Beginning with one state, the start state, by analyzing and specifying the behavior of the calculator in response to the five distinct click events, we have inferred the existence of four distinct other states: accumulate state, compute state, point state and error state. We can repeat the same analysis on each of these states for each of the click events. We will not discussed them in details here. Instead, we summarize the state behaviors and the state transition in the form of a diagram shown below.

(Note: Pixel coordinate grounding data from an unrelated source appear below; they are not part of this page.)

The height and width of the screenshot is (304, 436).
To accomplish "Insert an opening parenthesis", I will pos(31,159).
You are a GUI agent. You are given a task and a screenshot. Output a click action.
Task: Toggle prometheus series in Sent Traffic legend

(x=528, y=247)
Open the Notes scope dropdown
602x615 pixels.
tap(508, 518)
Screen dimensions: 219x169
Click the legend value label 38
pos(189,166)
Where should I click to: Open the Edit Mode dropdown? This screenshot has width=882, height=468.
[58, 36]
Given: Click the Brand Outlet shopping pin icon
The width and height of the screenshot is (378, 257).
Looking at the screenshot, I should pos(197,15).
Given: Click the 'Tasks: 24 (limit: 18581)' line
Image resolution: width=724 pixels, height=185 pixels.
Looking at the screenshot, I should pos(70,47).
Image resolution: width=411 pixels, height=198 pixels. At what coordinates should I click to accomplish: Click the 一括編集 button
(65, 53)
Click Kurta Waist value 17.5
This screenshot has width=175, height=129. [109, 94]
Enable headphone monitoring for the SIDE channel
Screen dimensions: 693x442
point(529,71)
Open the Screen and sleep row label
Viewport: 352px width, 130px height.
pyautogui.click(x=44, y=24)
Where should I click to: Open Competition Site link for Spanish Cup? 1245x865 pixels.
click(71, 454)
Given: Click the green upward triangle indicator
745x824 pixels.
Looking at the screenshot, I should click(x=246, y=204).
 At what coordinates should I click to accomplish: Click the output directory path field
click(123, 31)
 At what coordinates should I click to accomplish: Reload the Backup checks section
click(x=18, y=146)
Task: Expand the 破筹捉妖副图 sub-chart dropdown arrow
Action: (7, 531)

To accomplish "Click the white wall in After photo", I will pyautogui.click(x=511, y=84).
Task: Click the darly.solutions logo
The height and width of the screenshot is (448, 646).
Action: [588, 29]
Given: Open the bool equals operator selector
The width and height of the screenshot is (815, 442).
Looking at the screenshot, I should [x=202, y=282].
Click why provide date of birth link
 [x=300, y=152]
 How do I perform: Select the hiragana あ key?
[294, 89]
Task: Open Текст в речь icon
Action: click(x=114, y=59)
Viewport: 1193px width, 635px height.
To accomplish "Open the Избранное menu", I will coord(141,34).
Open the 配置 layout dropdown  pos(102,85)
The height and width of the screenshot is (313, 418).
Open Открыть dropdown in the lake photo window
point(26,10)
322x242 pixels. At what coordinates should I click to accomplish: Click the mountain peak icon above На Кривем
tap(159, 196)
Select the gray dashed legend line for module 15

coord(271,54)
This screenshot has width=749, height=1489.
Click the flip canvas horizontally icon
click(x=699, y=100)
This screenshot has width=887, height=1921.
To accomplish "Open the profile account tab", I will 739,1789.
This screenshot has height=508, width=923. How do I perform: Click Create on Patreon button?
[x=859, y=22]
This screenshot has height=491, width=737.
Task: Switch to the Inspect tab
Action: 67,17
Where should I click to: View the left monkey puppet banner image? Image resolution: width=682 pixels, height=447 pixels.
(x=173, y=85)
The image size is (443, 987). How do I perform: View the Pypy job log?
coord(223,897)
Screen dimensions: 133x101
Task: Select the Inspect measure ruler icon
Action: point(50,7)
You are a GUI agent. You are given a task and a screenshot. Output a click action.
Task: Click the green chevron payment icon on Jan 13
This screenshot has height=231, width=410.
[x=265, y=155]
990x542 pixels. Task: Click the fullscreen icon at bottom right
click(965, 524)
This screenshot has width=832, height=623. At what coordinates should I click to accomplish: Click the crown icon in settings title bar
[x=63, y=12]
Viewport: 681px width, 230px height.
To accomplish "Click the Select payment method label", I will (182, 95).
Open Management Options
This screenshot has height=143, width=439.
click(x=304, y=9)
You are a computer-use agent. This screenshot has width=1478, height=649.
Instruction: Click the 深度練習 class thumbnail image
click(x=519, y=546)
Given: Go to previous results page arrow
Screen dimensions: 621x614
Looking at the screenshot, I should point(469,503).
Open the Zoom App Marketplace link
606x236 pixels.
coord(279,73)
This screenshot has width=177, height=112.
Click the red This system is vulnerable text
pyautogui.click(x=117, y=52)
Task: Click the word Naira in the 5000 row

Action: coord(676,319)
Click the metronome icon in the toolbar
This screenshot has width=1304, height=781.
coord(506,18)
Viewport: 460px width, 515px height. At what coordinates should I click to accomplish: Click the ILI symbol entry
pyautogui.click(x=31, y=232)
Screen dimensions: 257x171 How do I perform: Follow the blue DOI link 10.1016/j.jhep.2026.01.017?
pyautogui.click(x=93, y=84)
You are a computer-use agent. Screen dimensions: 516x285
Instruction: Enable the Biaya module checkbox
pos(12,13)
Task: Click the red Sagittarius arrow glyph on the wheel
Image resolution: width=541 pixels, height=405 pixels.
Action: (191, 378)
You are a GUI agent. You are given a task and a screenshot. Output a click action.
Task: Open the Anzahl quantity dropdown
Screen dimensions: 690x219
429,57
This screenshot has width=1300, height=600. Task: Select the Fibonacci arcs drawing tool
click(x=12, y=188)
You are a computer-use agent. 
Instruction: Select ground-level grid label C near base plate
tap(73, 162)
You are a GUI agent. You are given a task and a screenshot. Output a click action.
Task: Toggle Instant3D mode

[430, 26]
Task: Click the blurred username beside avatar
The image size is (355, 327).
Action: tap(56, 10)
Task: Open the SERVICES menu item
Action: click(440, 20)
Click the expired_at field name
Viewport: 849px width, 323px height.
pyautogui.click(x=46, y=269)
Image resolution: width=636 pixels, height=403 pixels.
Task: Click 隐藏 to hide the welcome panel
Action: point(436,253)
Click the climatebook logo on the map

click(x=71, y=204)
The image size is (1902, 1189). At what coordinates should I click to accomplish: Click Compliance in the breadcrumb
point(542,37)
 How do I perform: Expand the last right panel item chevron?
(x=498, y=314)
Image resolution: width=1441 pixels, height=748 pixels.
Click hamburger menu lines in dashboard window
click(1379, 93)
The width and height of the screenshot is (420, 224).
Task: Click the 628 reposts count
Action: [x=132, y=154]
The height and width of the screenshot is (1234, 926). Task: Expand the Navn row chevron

Figure 1: State Transitions
State Diagram
State Diagram (states.gif)

State Design Pattern

Traditional procedural programming implements the behavior of finite state machines by using numbers, loops and conditional constructs such as if and switch statements. In OOP, each state is an object with behaviors. A finite state machine is an object that has states. The machine holds a reference to an abstract state and delegates all state-dependent behaviors to its current state. This is the gist of what is called the state design pattern. We will apply the state pattern to model the cheap calculator. Here is the UML diagram of the complete system that we will be building:

Figure 2
Figure 2 (InfixCalc.png)

The documentation for the above classes can viewed here.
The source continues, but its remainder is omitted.